Olga Polites, State Advocacy Leader at Media Literacy Now and Adjunct Instructor at Rowan University in Glassboro, New Jersey, offers some additional strategies to boost teens' critical thinking skills and attitudes toward cannabis marketing.
Polites advises encouraging teens to ask these questions when they see cannabis advertisements:
- Who is putting out this message?
- Is someone making money from this message?
- What persuasive techniques are being used to attract my attention?
- Who is the advertisement trying to appeal to?
As a psychotherapist, I would also add the following questions:
- What would I lose by giving into this messaging / buying this product?
- In what ways is this messaging trying to "dupe" me?
- What would be the benefits of not giving in to this messaging?
- Where can I find more accurate information about this messaging (who can I trust to give me an informed opinion)?

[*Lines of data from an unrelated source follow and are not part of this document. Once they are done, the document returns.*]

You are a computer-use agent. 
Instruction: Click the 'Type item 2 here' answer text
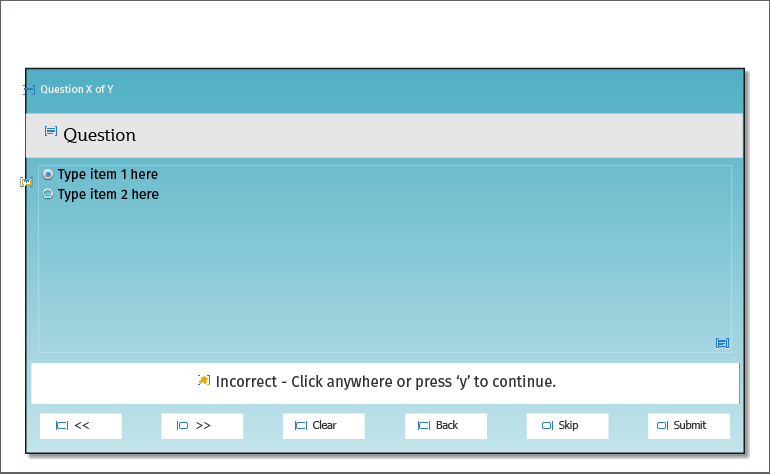[x=108, y=194]
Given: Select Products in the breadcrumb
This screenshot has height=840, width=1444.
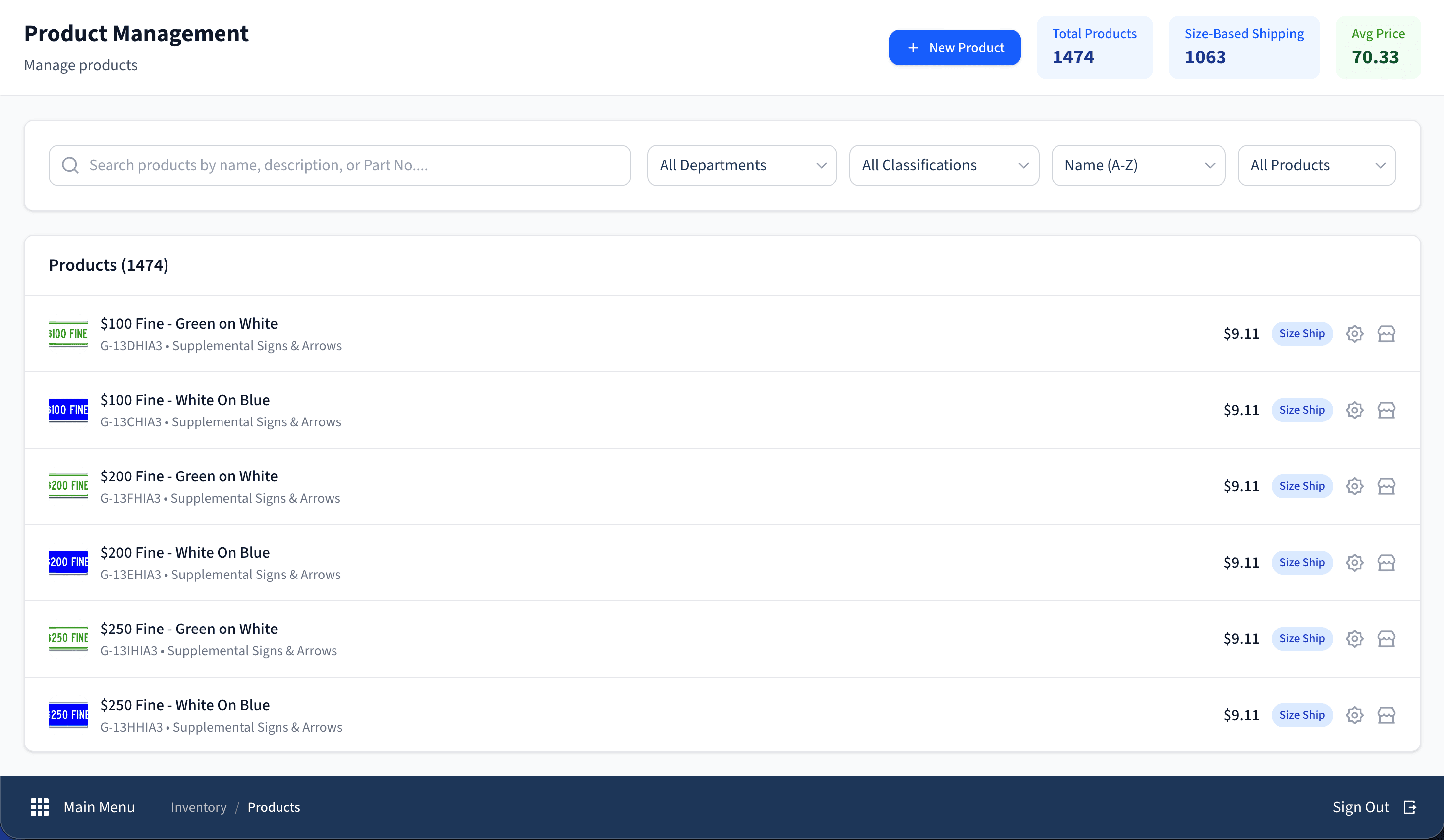Looking at the screenshot, I should point(274,807).
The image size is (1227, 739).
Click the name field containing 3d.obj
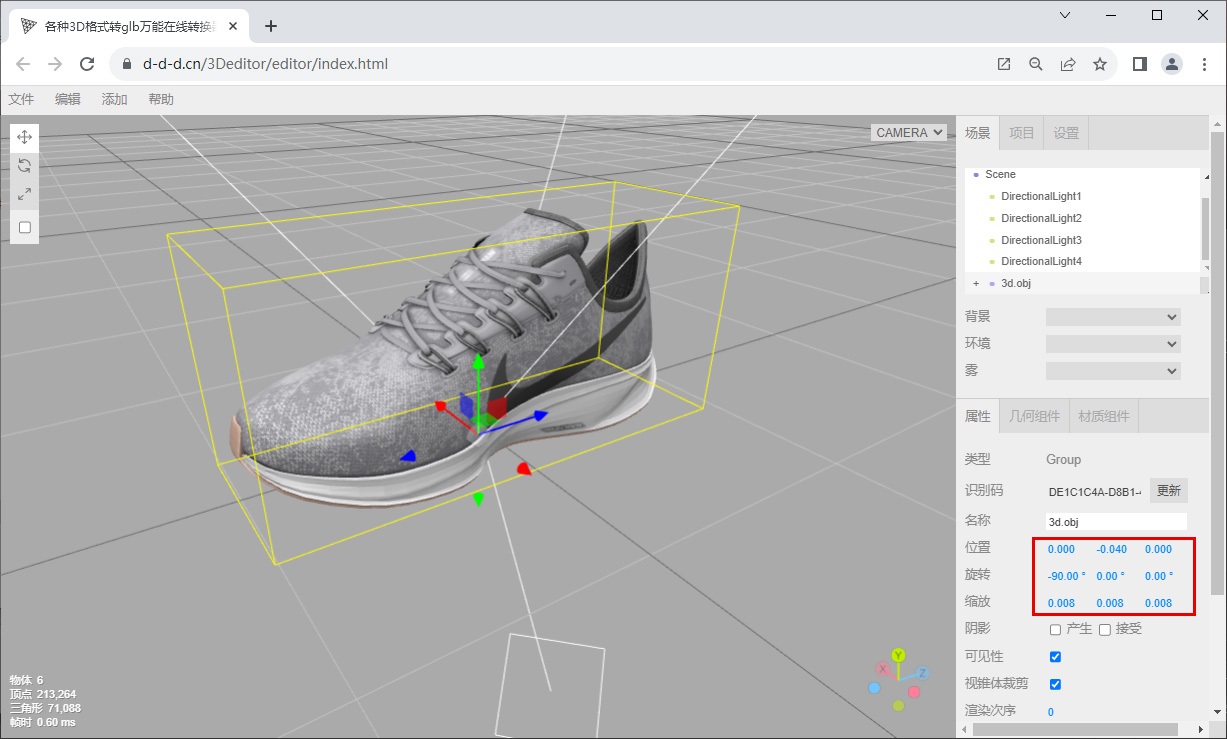click(x=1115, y=521)
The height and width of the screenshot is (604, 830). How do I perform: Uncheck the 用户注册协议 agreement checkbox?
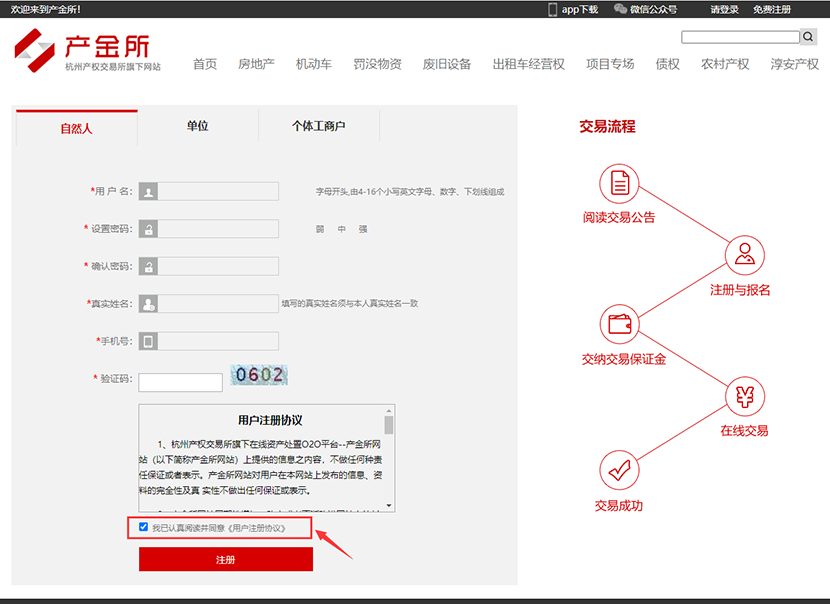click(144, 527)
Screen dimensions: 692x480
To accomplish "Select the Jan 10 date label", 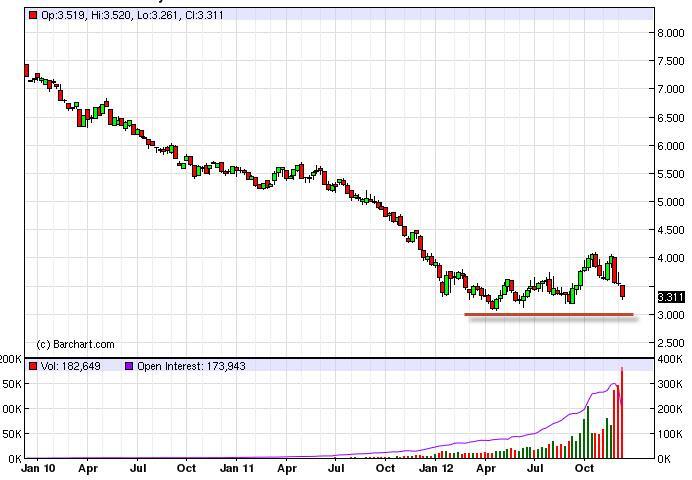I will point(38,467).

"Media literacy is an important part of young people becoming active and responsible members of our society," Polites says. "And it really doesn't take a lot of time to explain to teens how media manipulation works. Honing critical thinking skills can also help teens resist more than just the pull of cannabis marketing, she adds. Being able to question the intent of a message, its source, and its reliability can also support teens in being less susceptible to misinformation encountered online and elsewhere.
For additional media literacy resources, check out Rowan University's News Literacy Toolkit, Stanford University's Civic Online Reasoning, and The University of Tennessee's Information and Media Literacy resources.
References
Trangenstein, P. J., Whitehill, J. M., Jenkins, M. C., Jernigan, D. H., & Moreno, M. A. (2021). Cannabis marketing and problematic cannabis use among adolescents. Journal of Studies on Alcohol and Drugs, 82(2), 288-296.